[WikiEN-l] More AfD toxicity

Justin Cormack justin at specialbusservice.com
Thu Feb 16 00:18:02 UTC 2006


On 15 Feb 2006, at 23:27, Matt Brown wrote:

> On 2/15/06, Steve Bennett <stevage at gmail.com> wrote:
>> I'm a little confused about why we seem to keep trying to raise  
>> the bar on notability.
>
> I think it's among other things connected with the feeling expressed
> here by Justin:
>
> On 2/15/06, Justin Cormack <justin at specialbusservice.com> wrote:
>> Yes it is frustrating that so much work goes into trivial subjects  
>> and
>> (despite what some people seem to think) there are vast areas without
>> even stubs or redlinks.
>
> In other words, I feel that people keep trying to raise the bar on
> notability because it bugs them that people are willing to expend so
> much effort on what they consider "trivia" when there's so much work
> to be done on "worthy" subjects.
>
> To be fair, it's only one reason, another being that some feel (don't
> you love weasel terms?) that large amounts of information on "trivial"
> subjects detracts from our image.

Actually I dont have a problem with large amounts of trivia.

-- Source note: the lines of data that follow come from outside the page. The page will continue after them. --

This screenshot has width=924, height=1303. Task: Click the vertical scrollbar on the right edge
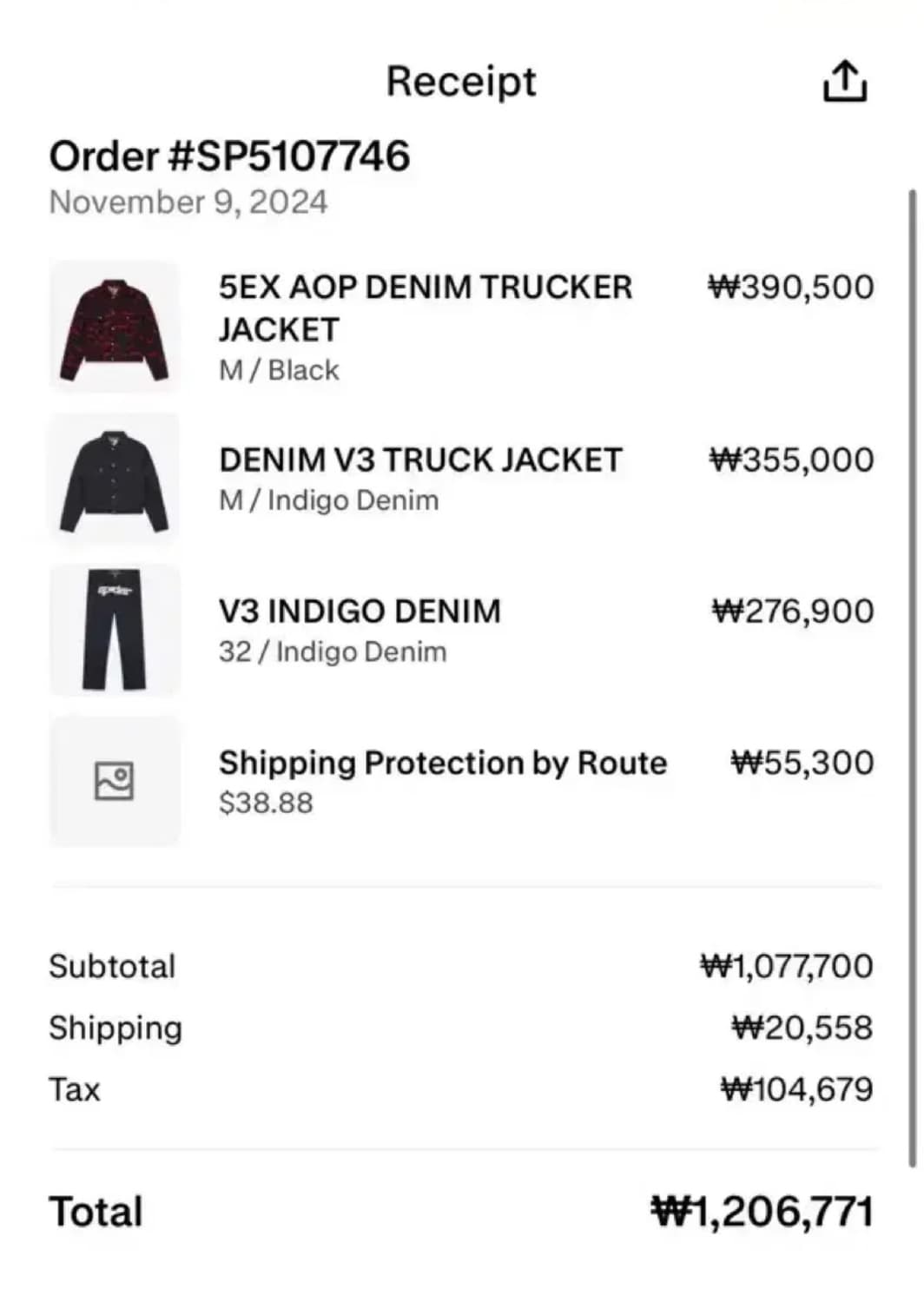click(x=911, y=678)
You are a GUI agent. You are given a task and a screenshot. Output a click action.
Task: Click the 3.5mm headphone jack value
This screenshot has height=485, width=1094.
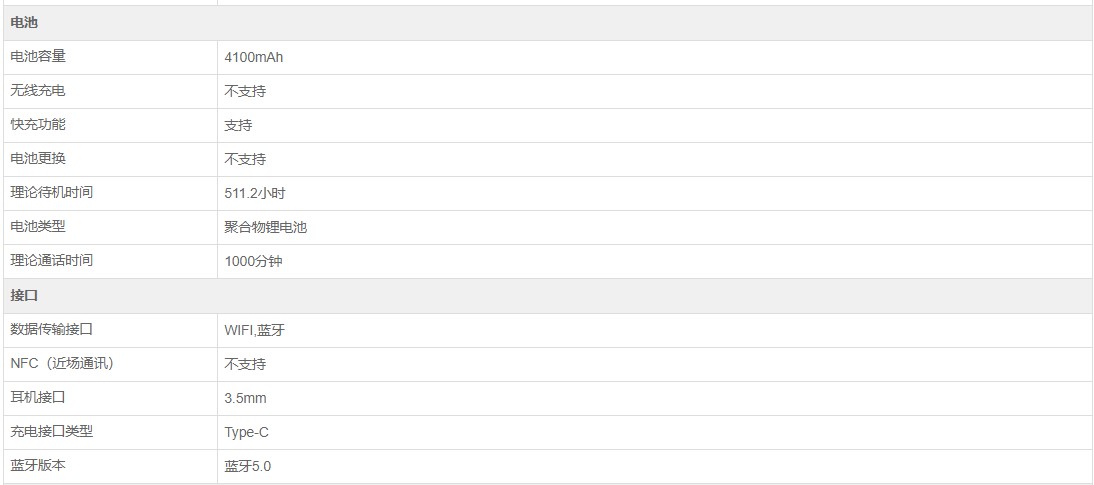pyautogui.click(x=246, y=398)
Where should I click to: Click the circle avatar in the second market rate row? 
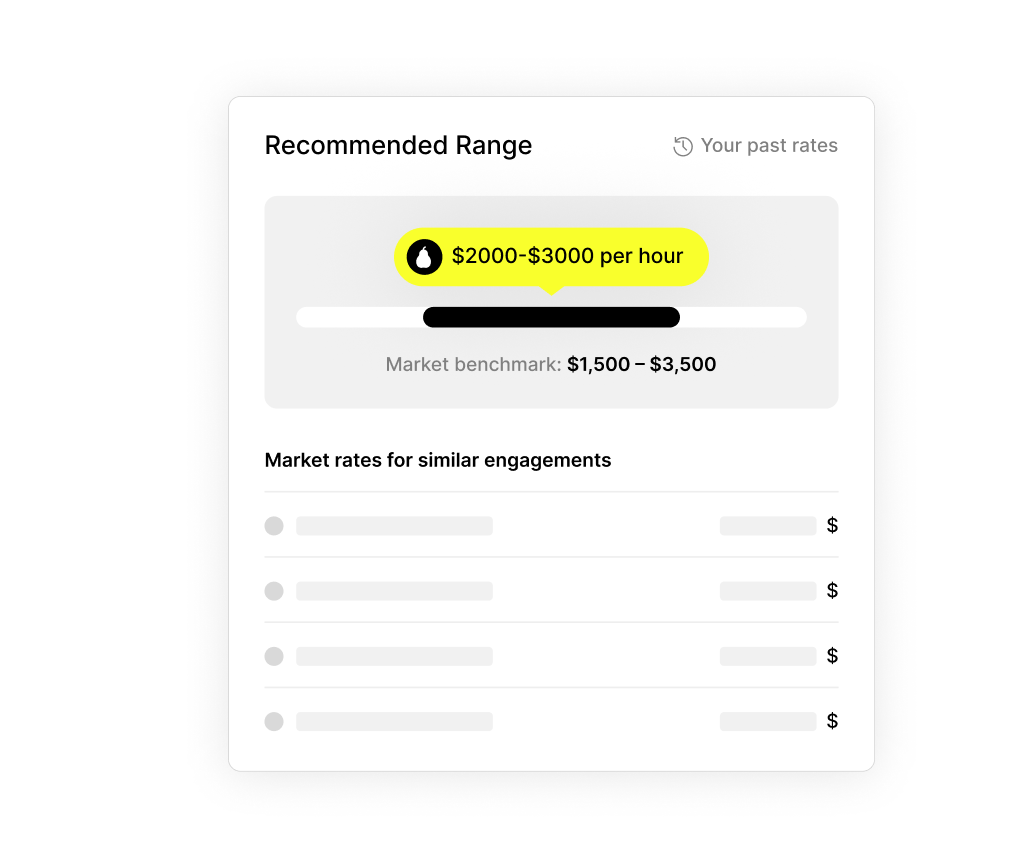click(274, 591)
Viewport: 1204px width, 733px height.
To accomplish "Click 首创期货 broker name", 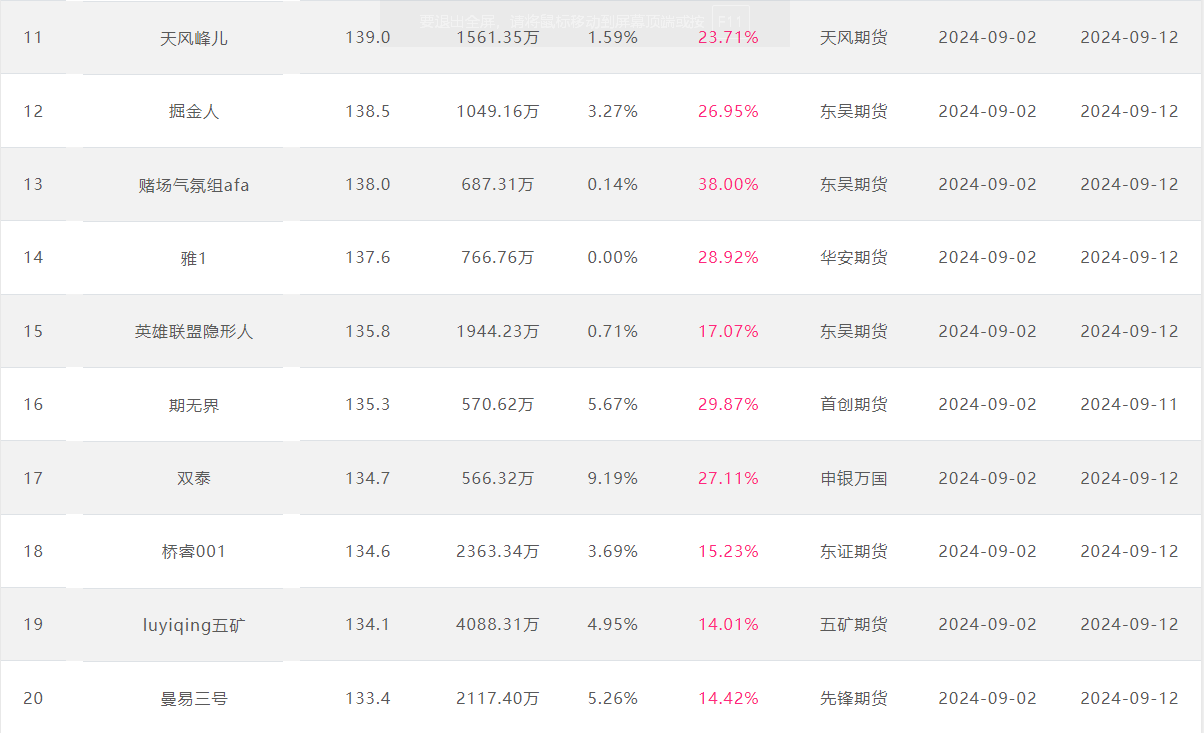I will click(x=853, y=405).
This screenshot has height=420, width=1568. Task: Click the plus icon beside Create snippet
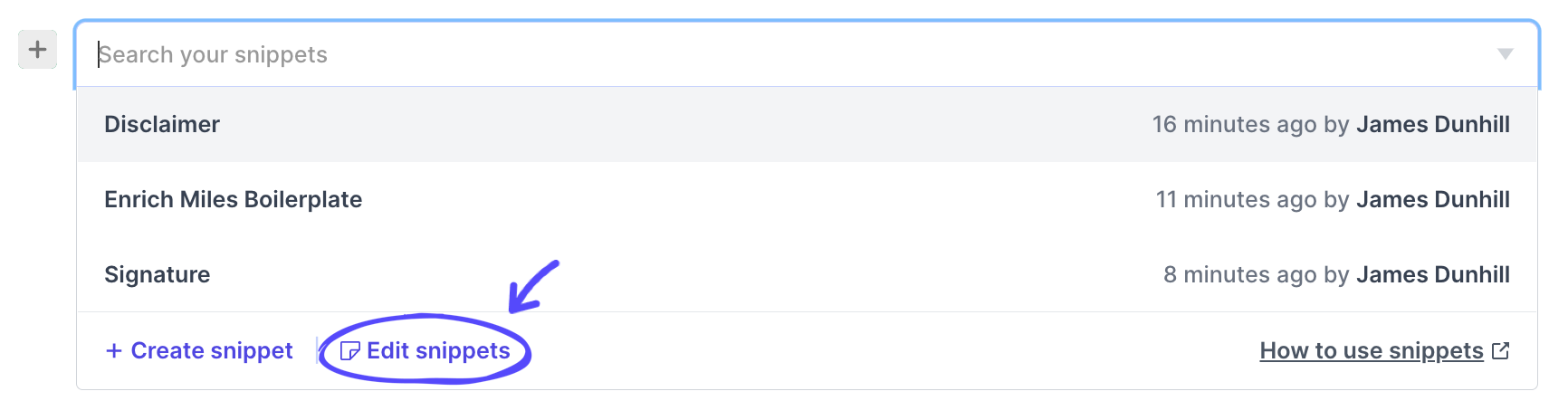[114, 350]
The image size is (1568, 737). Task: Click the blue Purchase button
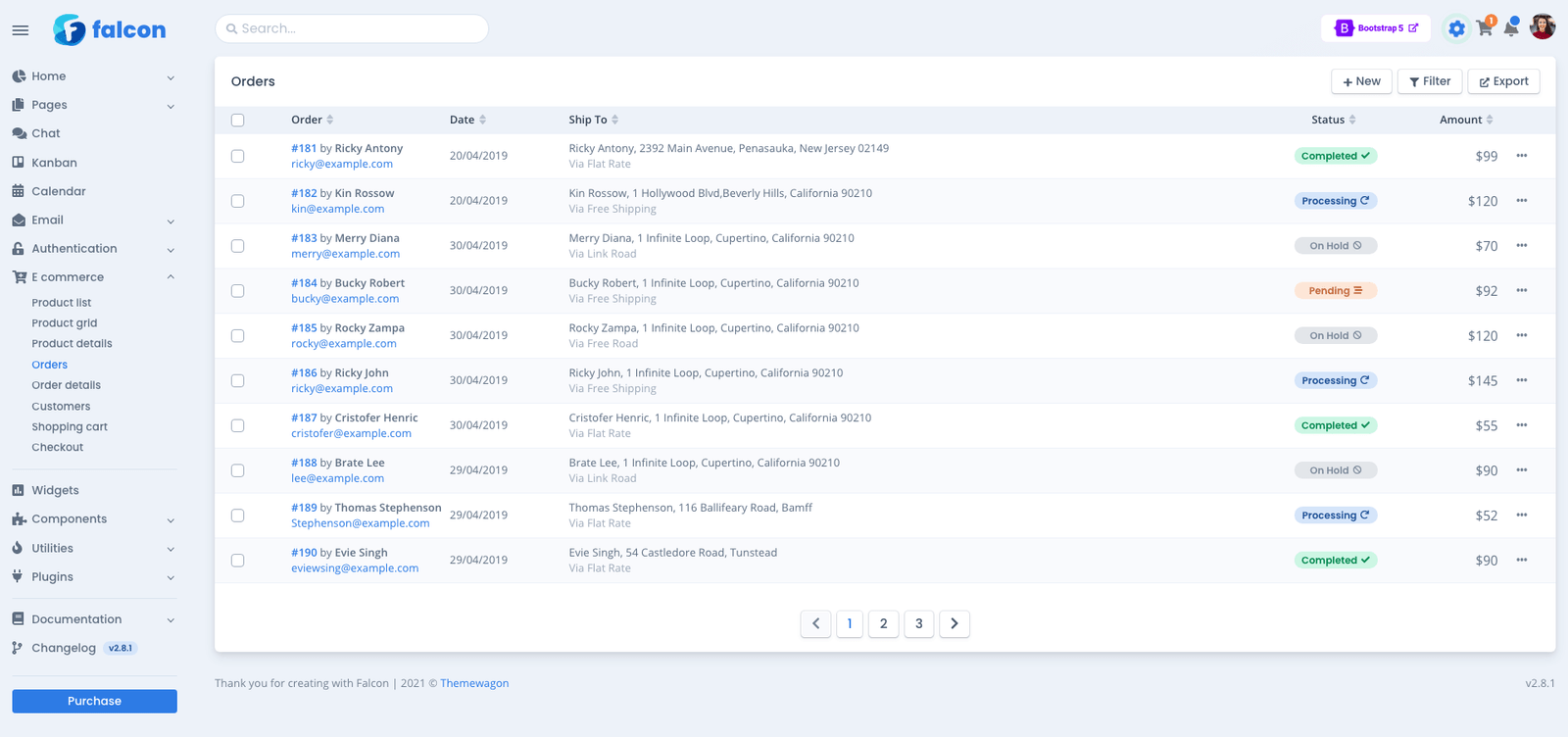coord(94,701)
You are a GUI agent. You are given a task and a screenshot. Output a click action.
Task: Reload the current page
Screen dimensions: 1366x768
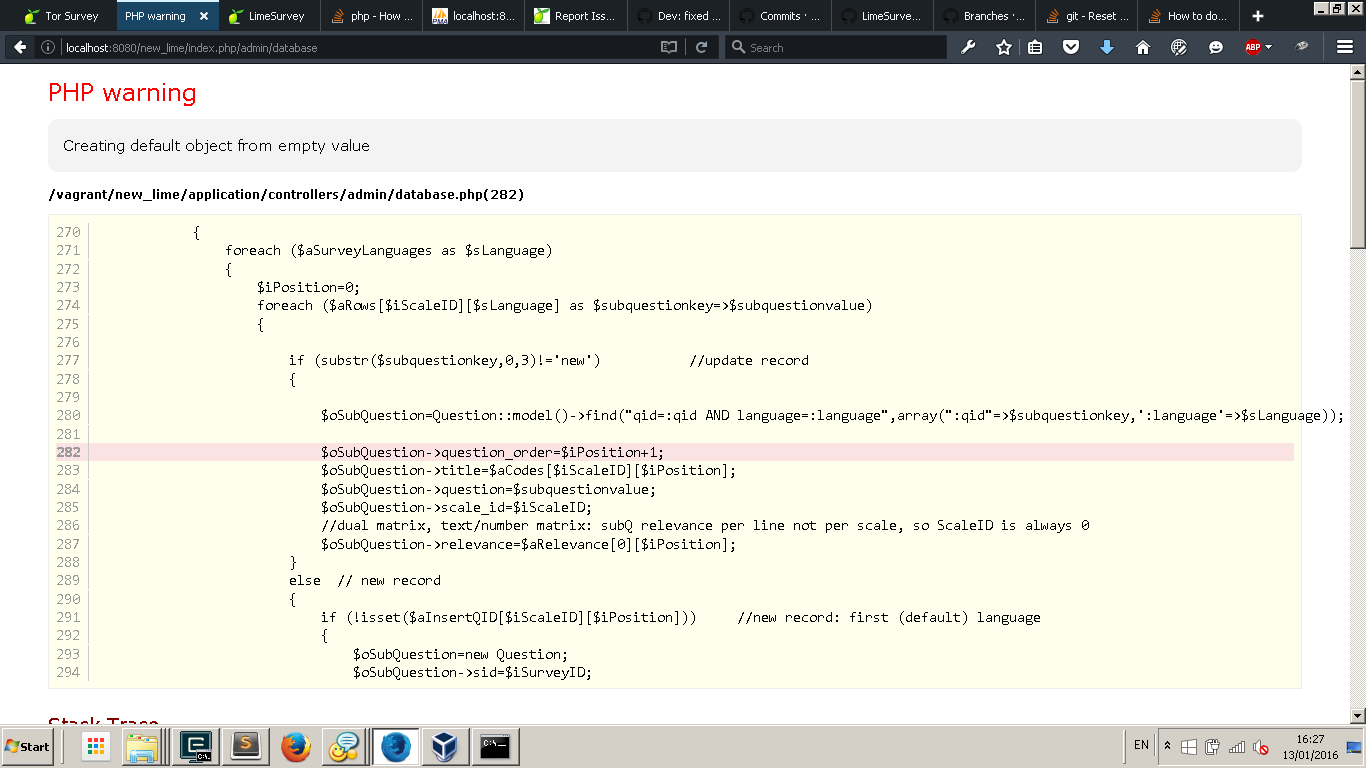[702, 47]
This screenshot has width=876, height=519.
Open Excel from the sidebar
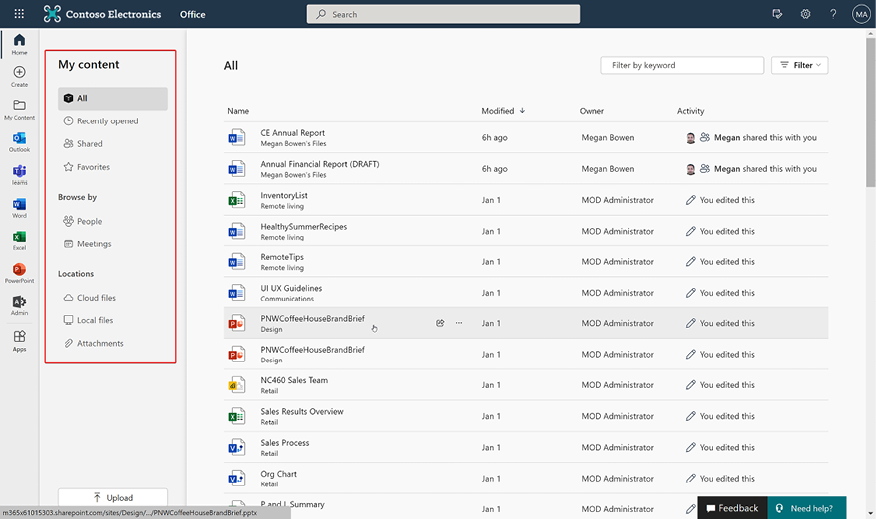[20, 240]
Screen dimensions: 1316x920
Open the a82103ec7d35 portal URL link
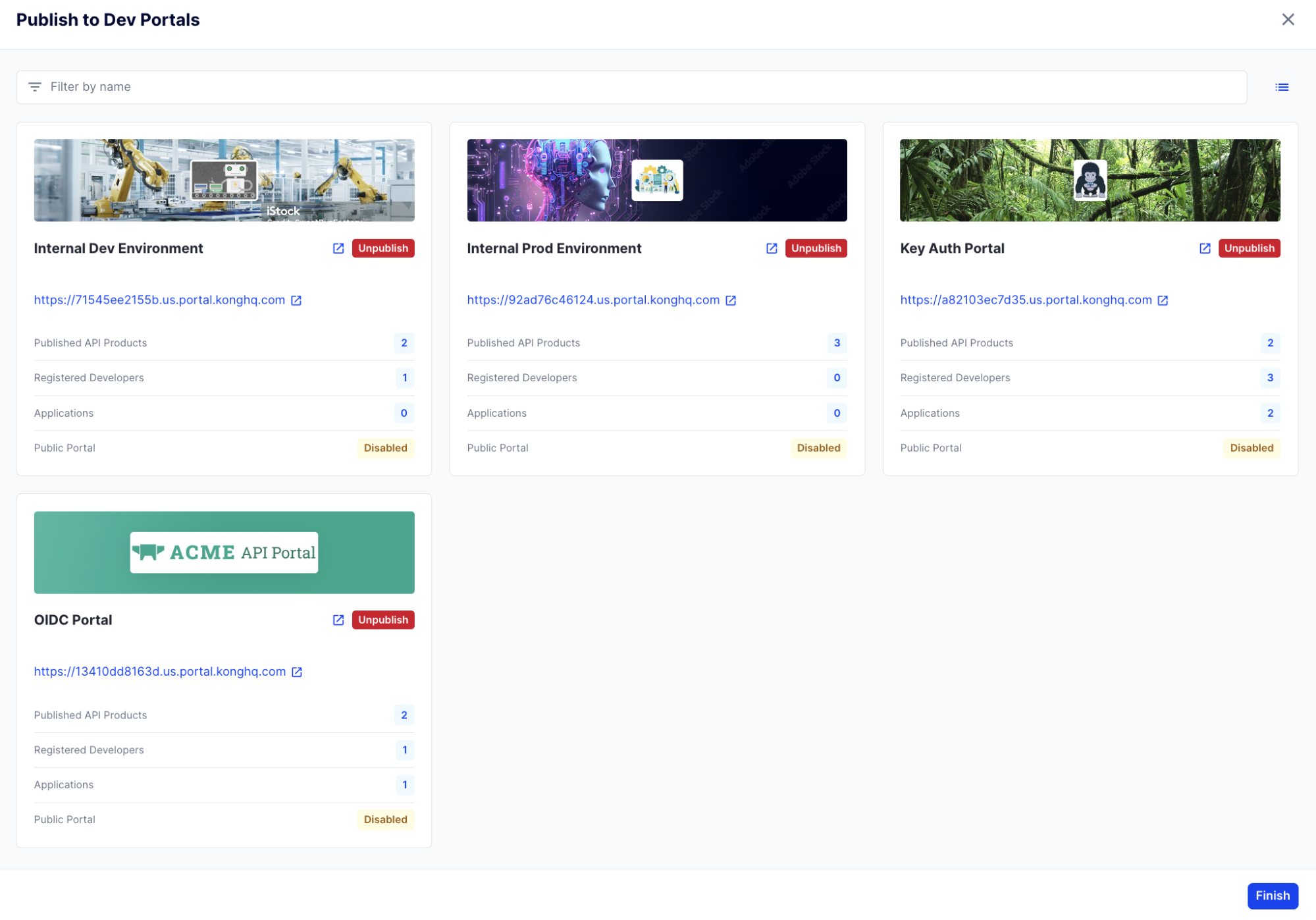point(1026,300)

I do have a problem with stuff that makes a bad stub but could add
detail and context to a larger article. When I was organizing the
stuff in the field of [[Beer]] I spent a lot of time merging
articles about individual beers (normally written after a trip to
the pub) into articles about breweries. Beers come and go but
breweries are companies and have documentation. I think I left
about 40 beers that had real notability (some eponymous with
breweries eg Guinness and the Budweisers, others historical).
Maybe one day someone will write good articles about every beer
brewed by Miller, 100 words or so but I doubt it. In the mean time
a sentence under the main article is better in every way.

Steve said:
 > Is there any discussion of notability for software? How many software
 > products do we want in Wikipedia? I would have thought several
 > thousand, if not several tens of thousands could easily be justified.
 > We are, after all, an encyclopaedia. Is our aim not to produce a
 > consultable body of knowledge? I'm a little confused about why we  
seem
 > to keep trying to raise the bar on notability.

Notability for software is interesting, not sure I have seen any
guidelines (I dont contribute much as its too much like work). Does
the program embody new techniques? Did it create a new market? Did
it replace the market leader? Maybe those questions just reflect my
interests but at least they give something to write a few hundred
words on.

Its difficult. Sometimes there are articles that I might think could
only be a stub and be wrong. And having a stub might make someone else
write a real article. The stubs I have written that have been taken
up by other people have really pleased me, although not as much as
some of the obscure stuff I have written real articles on (like
[[Metropolitan Drinking Fountain and Cattle Trough Association]]).